■ Given passage ■
But the older son thinks his father is generous to a fault. He knows what we know, that the younger son squandered his inheritance; he wasted his father’s wealth; he despised the gifts of his father. That’s obvious. But there’s more than one way to despise the gifts of the father. Outwardly, the older son appears to deserve anything he will get. He’s worked hard, stayed on the farm, done everything his father has asked him to do. He’s a good, Christian, young man. No doubt the father had his neighbors and friends nodding approvingly, telling him what a responsible son he had raised.

But in reality, the older son is not too different from the younger son; he despises the gifts of his father, because he no longer thinks of them as gifts. He deserves them, especially in comparison to that younger son. He wants them for himself. He doesn’t want to celebrate in the father’s house; he wants to have fun with his friends. And more than that, he despises the love of the father for all his children. And what about us? Take any given congregation—take this one, for example. As we look around, we can see both prodigal younger sons and prideful older sons.

There are the prodigals, the ones who have despised the gifts of God in wastefulness. That’s what prodigal means: wasteful, reckless, profligate. Maybe the ones who sin all they want on Saturday night, and come in and confess it all on Sunday morning. The ones who have taken the robe of Christ’s baptismal righteousness and dragged it through the mud; who have taken the forgiveness of God for granted, using pious words to cover the sins we want to keep; who rarely, if ever, come to the Father’s house.

But there are also prideful older sons. Probably most of us fit that, because we have always been here, doing what the Father has asked us. I mean, I’m a pastor, right? And what really gets us, what really sticks in our craws, is that God will take anyone back. Not just that He takes them back, because, of course, we’re all sinners—I feel like I’ve said that somewhere else recently—but that He takes them back, no questions asked, as if nothing had changed since the day of their baptism. He just throws His grace out there and lets it be abused. As one writer put it, “For no matter how much we give lip service to the notion of free grace and dying love, we do not like it. It is just too…indiscriminate. It lets rotten sons and crooked tax farmers and common tarts into the kingdom, and it thumbs its nose at really good people. And it does that, gallingly, for no more reason than the Gospel’s shabby exaltation of dumb trust over worthy works” (Capon, Kingdom, Grace, Judgment, 446-447). The prideful and the prodigal, maybe some of both in each of us.

But, you know, I’ve heard another story about another prodigal, another Son. This Son left His Father’s House, and He took not just half of the wealth, but all of it. He took it and went into a distant, pagan, unbelieving country, and He squandered it there, even wasted it, on the ungrateful, on prostitutes and adulterous women, on liars and thieves and tax collectors; on fornicators and abortionists and homosexuals, on any random sinner who might want to be free of his sin. Solomon says, “If a man offered for love all the wealth of his house, he would be utterly despised” (Song of Solomon 8:7, ESV). And He was. There, at His lowest point humanly speaking, lifted up on the cross, which was a curse, about as unclean as it gets—there His friends all abandoned Him, even His closest ones. And all they gave Him were nails, spear, and thorns, and vinegar to drink. And He died there, hungering and thirsting for your salvation. But He rose from the dead and returned to the Father, who had sent Him, in all the glory of the Son. And He was welcomed back with rejoicing by the servants of God.

■ Raw data ■

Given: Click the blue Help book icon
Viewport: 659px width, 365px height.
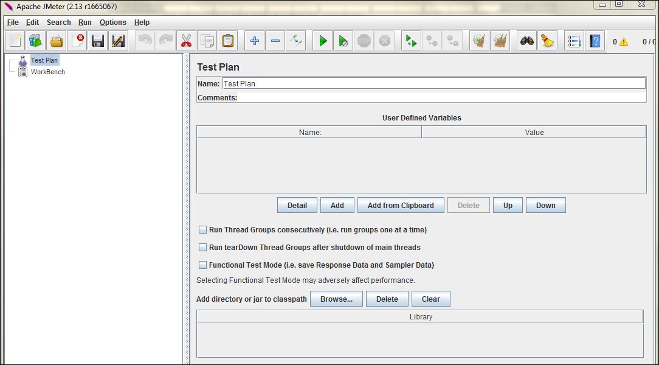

■ Exercise ■
Reproduce word for word the part of the sermon on the prodigal son that opens with the words containing "There are the" and closes with "the Father’s house.".

■ Output for this task ■
There are the prodigals, the ones who have despised the gifts of God in wastefulness. That’s what prodigal means: wasteful, reckless, profligate. Maybe the ones who sin all they want on Saturday night, and come in and confess it all on Sunday morning. The ones who have taken the robe of Christ’s baptismal righteousness and dragged it through the mud; who have taken the forgiveness of God for granted, using pious words to cover the sins we want to keep; who rarely, if ever, come to the Father’s house.